** begin DATASET EXTRACT **

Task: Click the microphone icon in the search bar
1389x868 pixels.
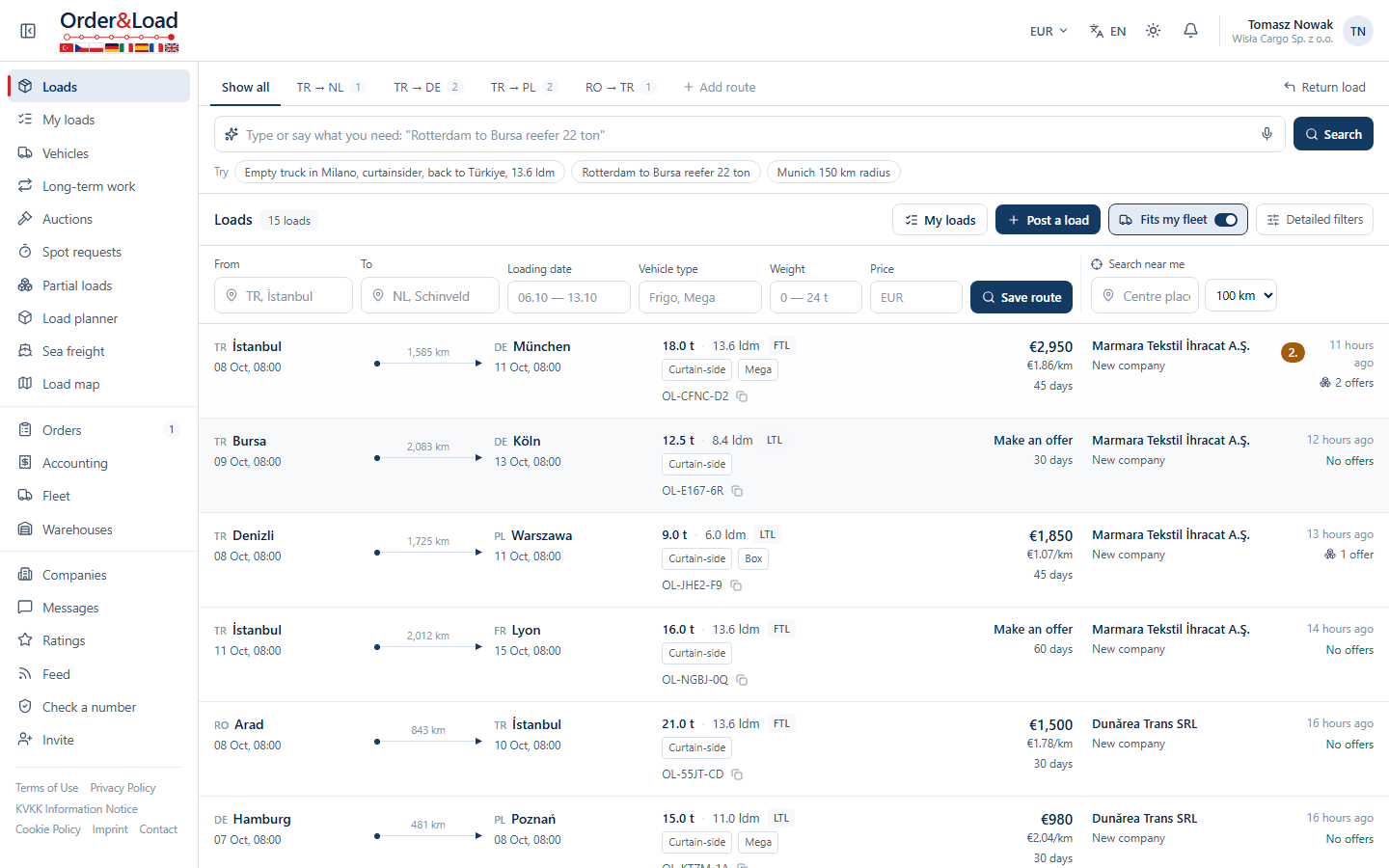Action: (x=1266, y=134)
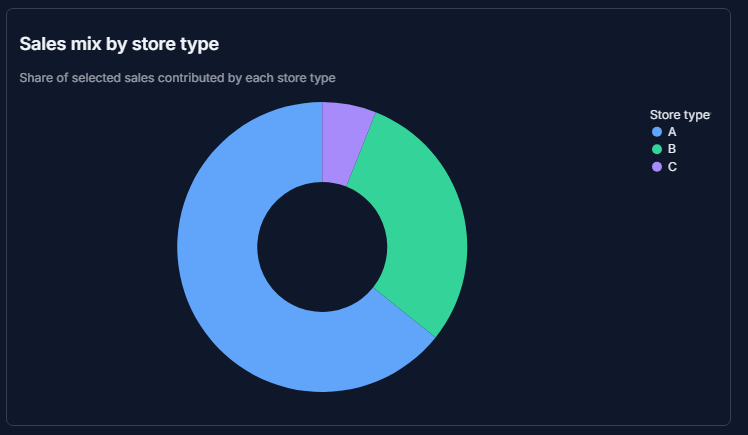Click the top divider between blue and purple slices

click(322, 142)
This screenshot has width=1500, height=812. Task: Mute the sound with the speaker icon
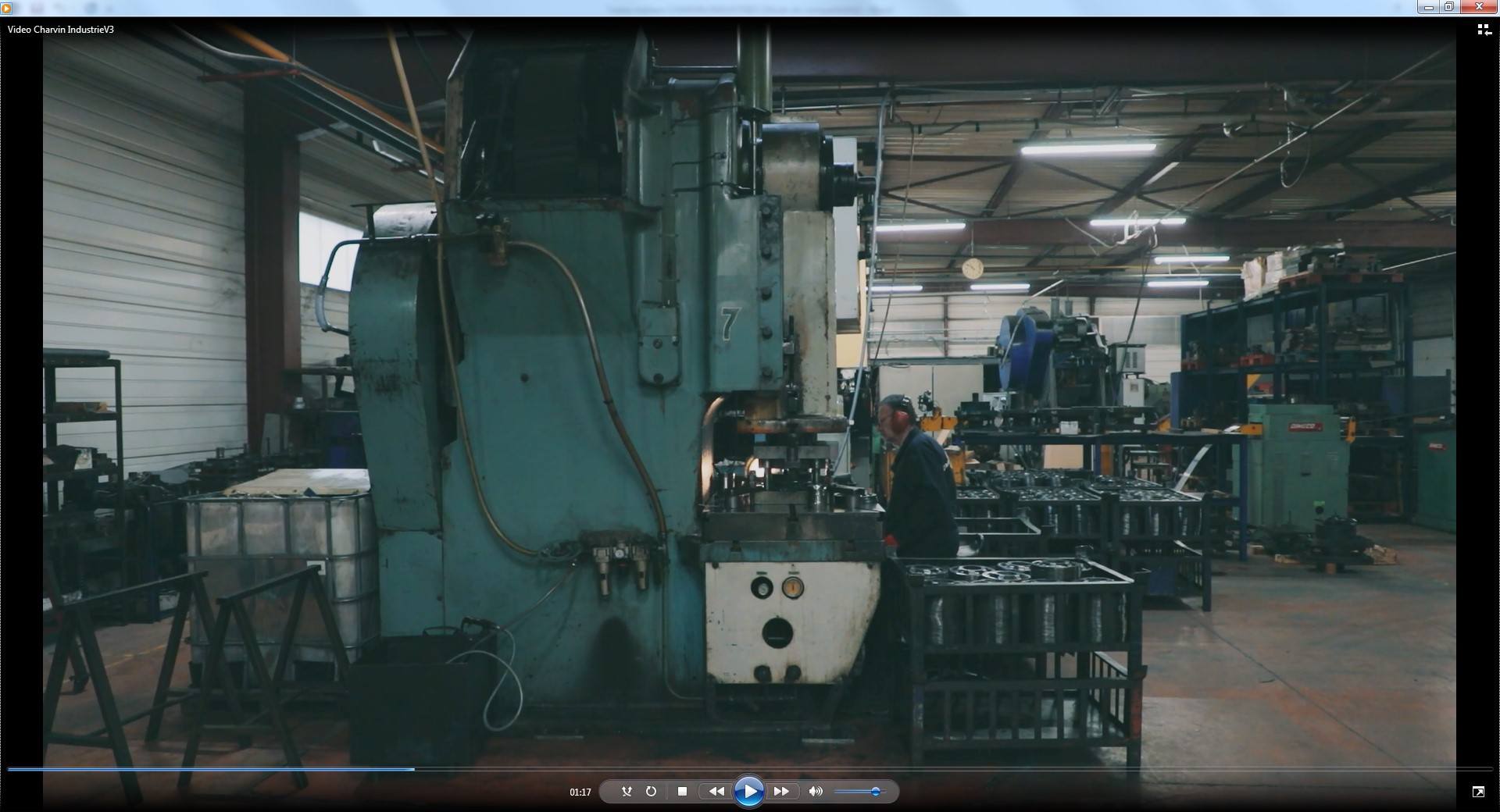click(816, 791)
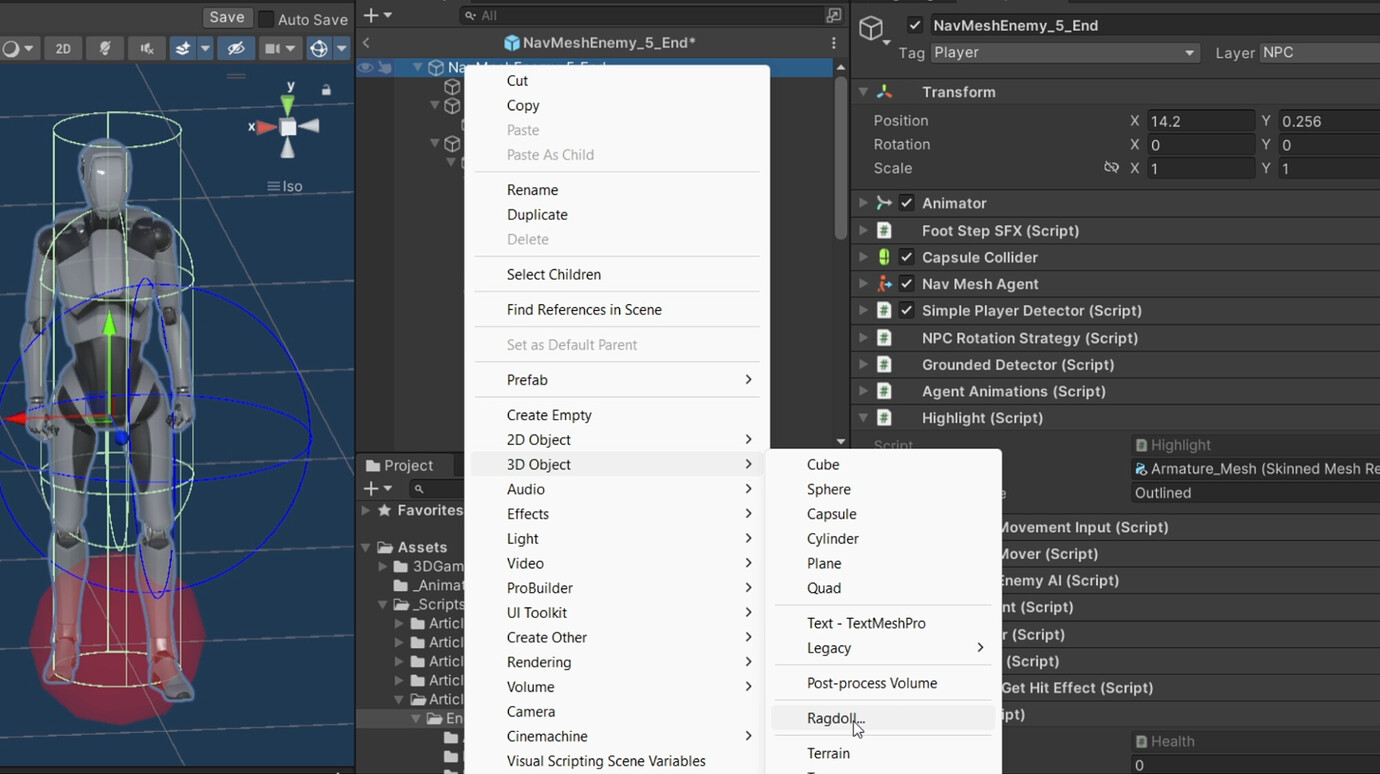Expand the Highlight (Script) component
The height and width of the screenshot is (774, 1380).
(862, 418)
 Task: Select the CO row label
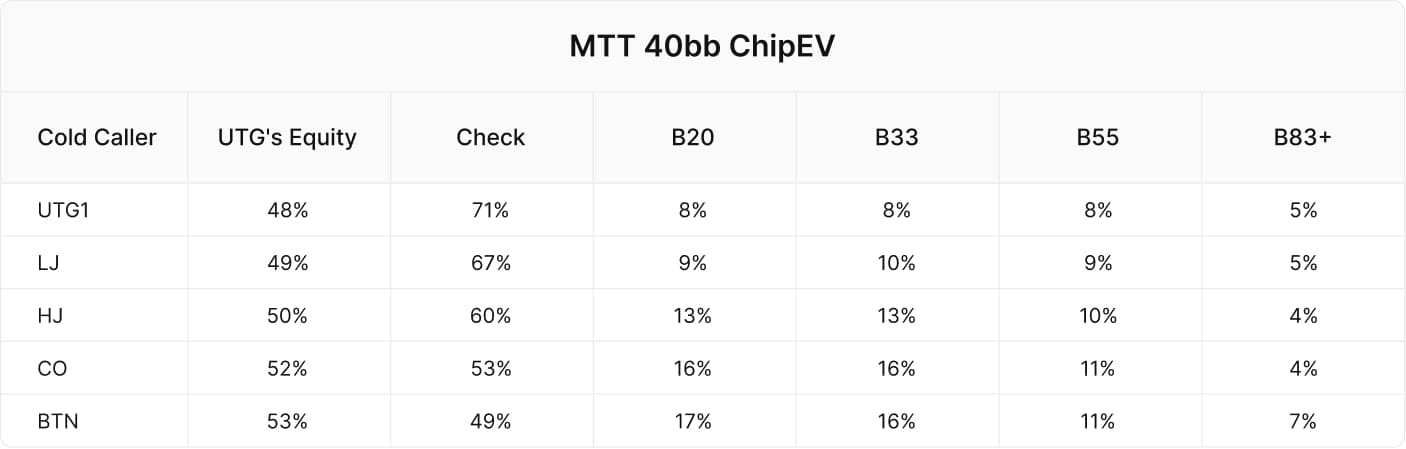(x=52, y=369)
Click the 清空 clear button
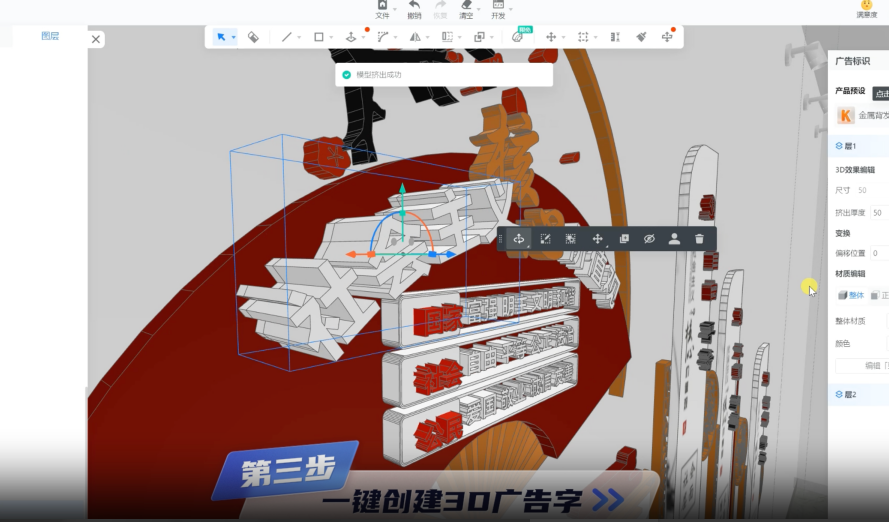The height and width of the screenshot is (522, 889). (466, 10)

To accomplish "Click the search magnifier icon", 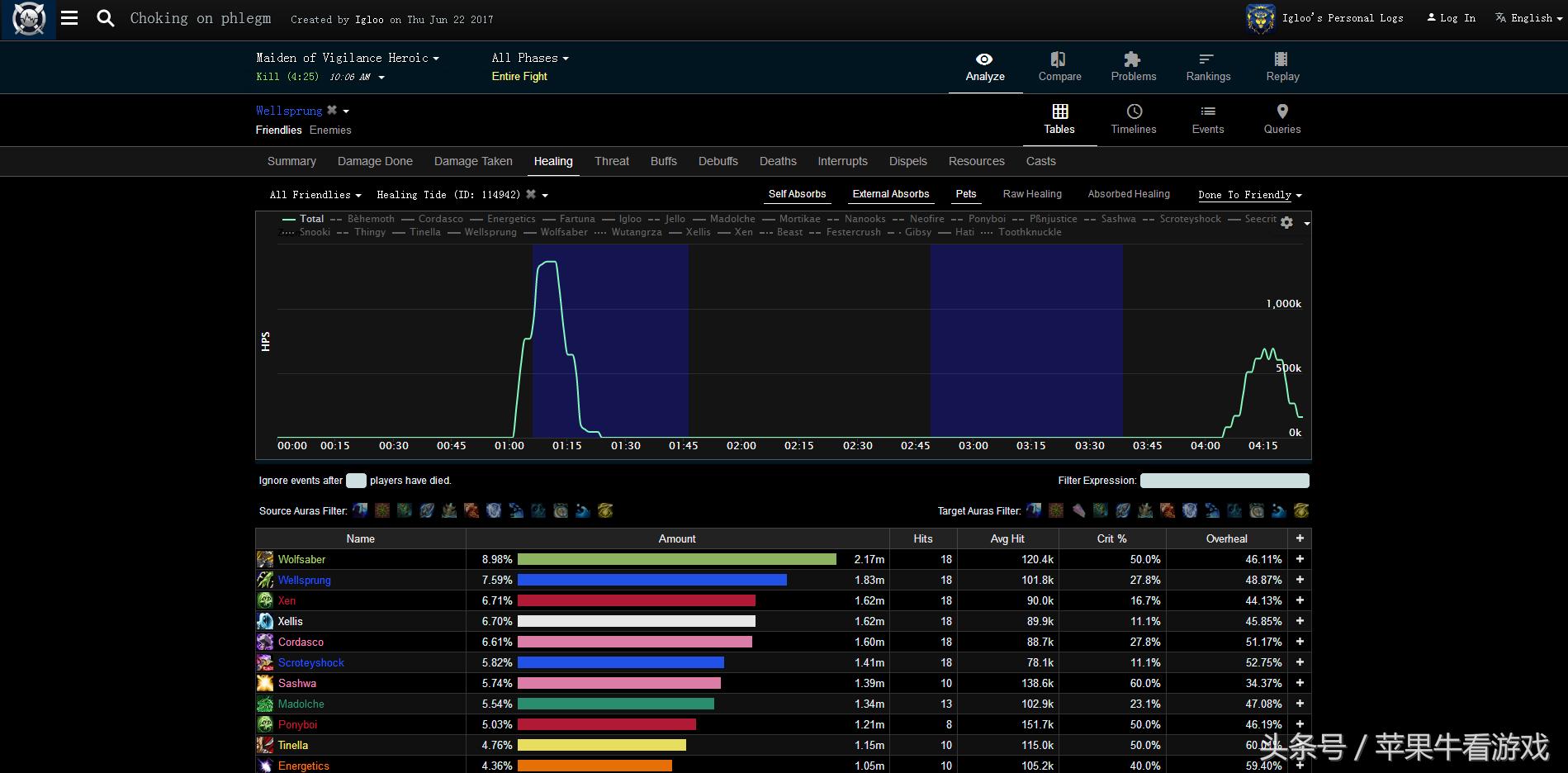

** end DATASET EXTRACT **

** TASK STATEMENT **
Reproduce all the entries above, swapping every "icon" for "symbol" and changing nothing else. Leave the pictures out.

** CORRECT RESULT **
Task: Click the microphone symbol in the search bar
1389x868 pixels.
Action: (x=1266, y=134)
Click the top divider between blue and purple slices

click(322, 142)
This screenshot has width=1500, height=812. Task: Mute the sound with the speaker symbol
click(816, 791)
Expand the Highlight (Script) component
The height and width of the screenshot is (774, 1380).
(862, 418)
 Task: Select the CO row label
(x=52, y=369)
Click the 清空 clear button
The height and width of the screenshot is (522, 889). (466, 10)

To accomplish "Click the search magnifier symbol", 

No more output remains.